8. Added ADLS policy:
  - Existing Hive Policy:
    - Resource:
      
      Hive Database = sports
      
      Hive Table = football
      
      Hive Column = *
    - User: hrt_qa = update, select
  - ADLS Policy:
    - Storage Account = sdxqeweekly
    - Storage Account Container = vb-18df-data
    - Relative Path = /warehouse/tablespace/external/hive
    - User: hrt_qa = all
9. Re-attempt command to insert data (as hrt_qa after kinit in a Spark shell after adding ADLS policy):
```
sqlContext.sql("insert into sports.football values (11, 'name1')").show()
```
10. Observed error (after third attempt):
  The command failed due to a missing ALTER permission, even though the data was observed to be inserted:
```
org.apache.spark.sql.AnalysisException: Unable to alter table. Permission denied: user [hrt_qa] does not have [ALTER] privilege on [sports/football]
```
  This indicates that the custom user also requires ALTER permission.
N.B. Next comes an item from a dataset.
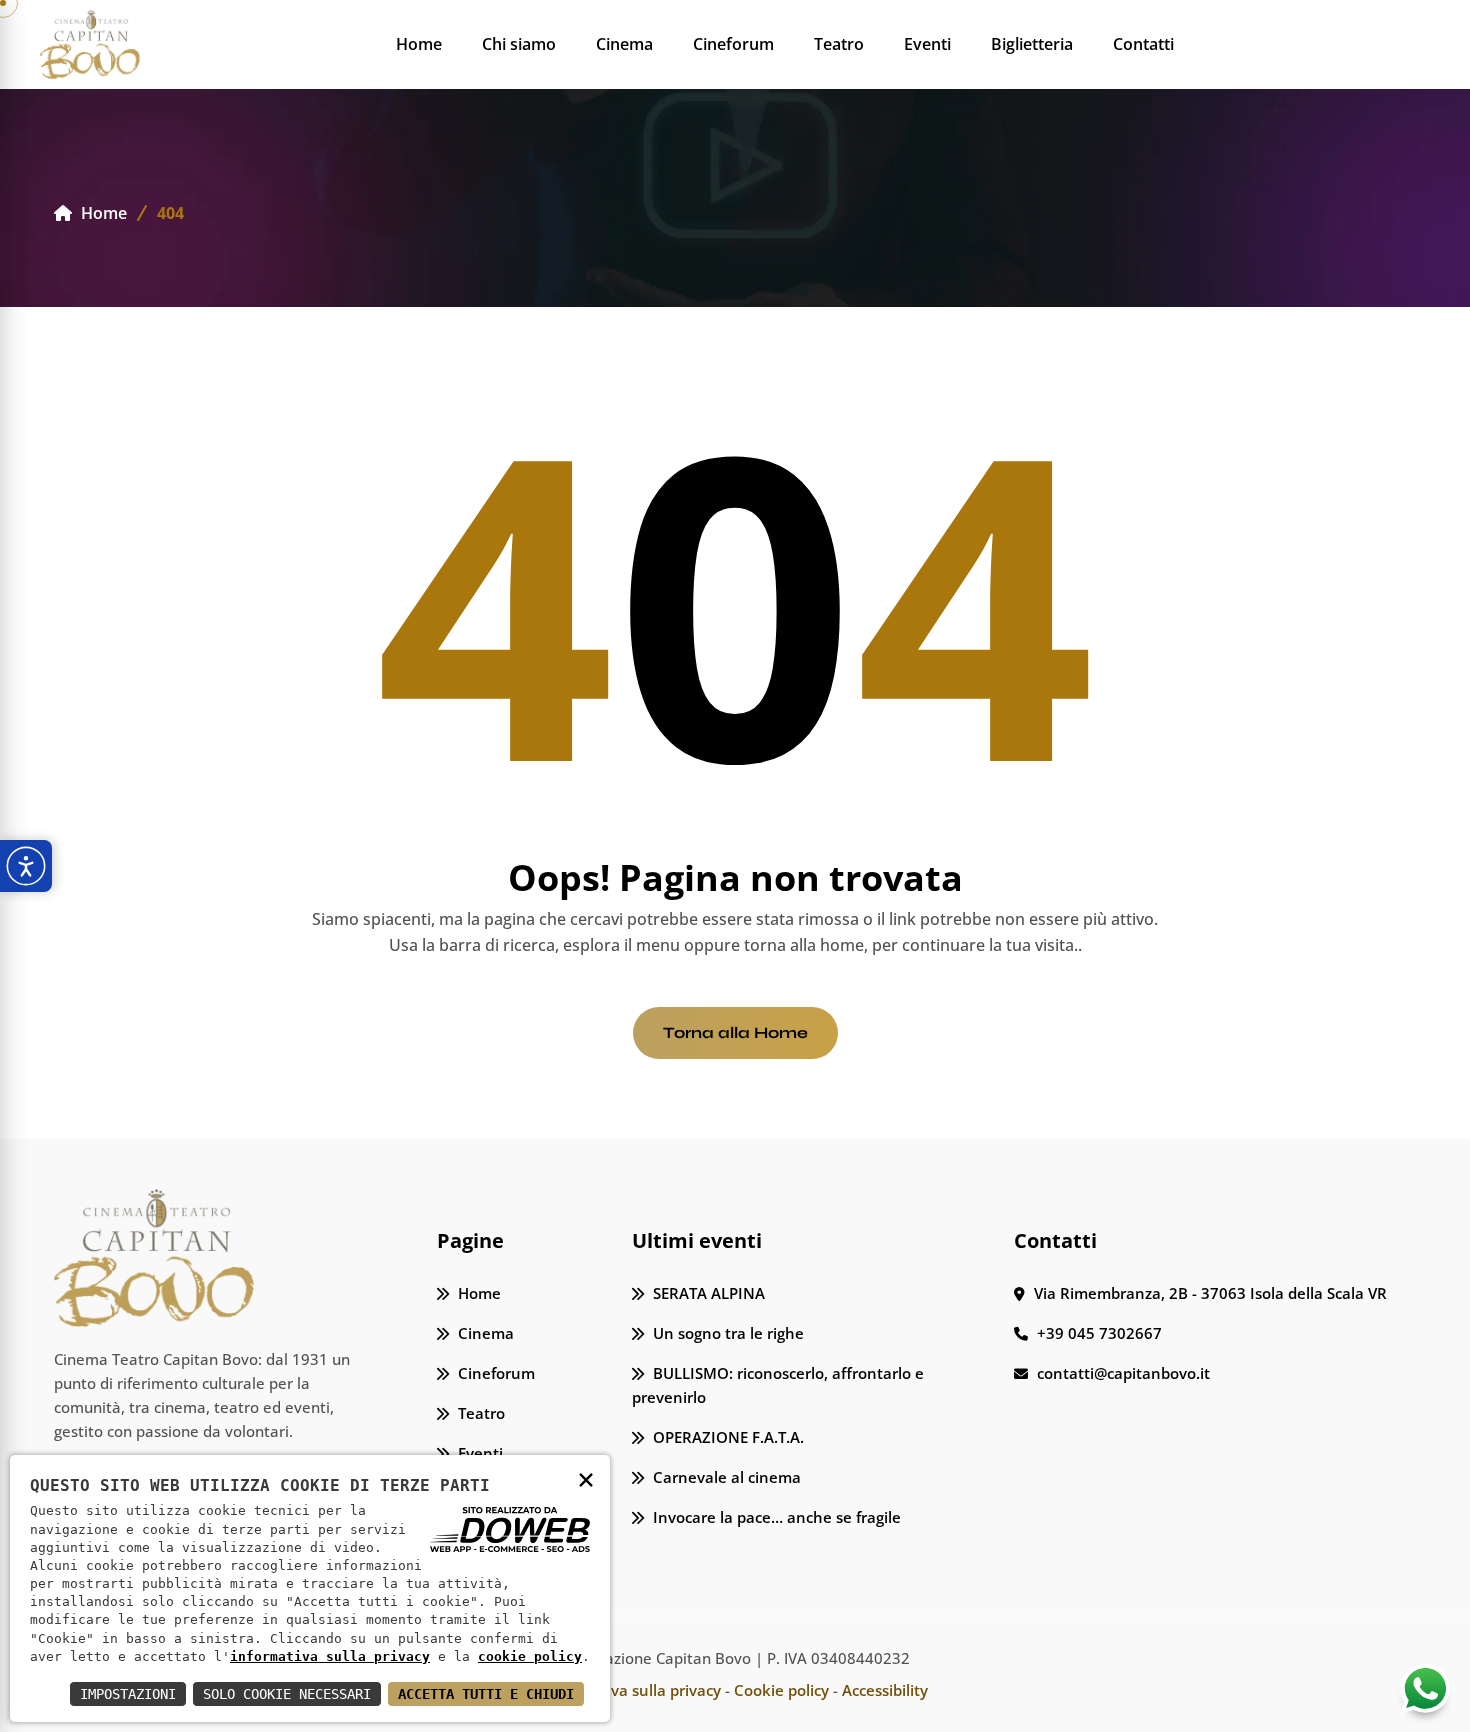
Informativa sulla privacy (632, 1690)
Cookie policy (781, 1690)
11. Final updated Hive policy:
  - Existing Hive policy:
    - Resource:
      
      Hive Database = sports
      
      Hive Table = football
      
      Hive Column = *
    - User: hrt_qa = update, select, alter
  - ADLS policy:
    - Storage Account = sdxqeweekly
    - Storage Account Container = vb-18df-data
    - Relative Path = /warehouse/tablespace/external/hive
    - User: hrt_qa = all
12. Final re-attempted command to insert data (as hrt_qa after kinit in a Spark shell):
```
kinit as hrt_qa
sqlContext.sql("insert into sports.football values (11, 'name1')").show()
```
Result: The command executed successfully, and two entries were observed in the table.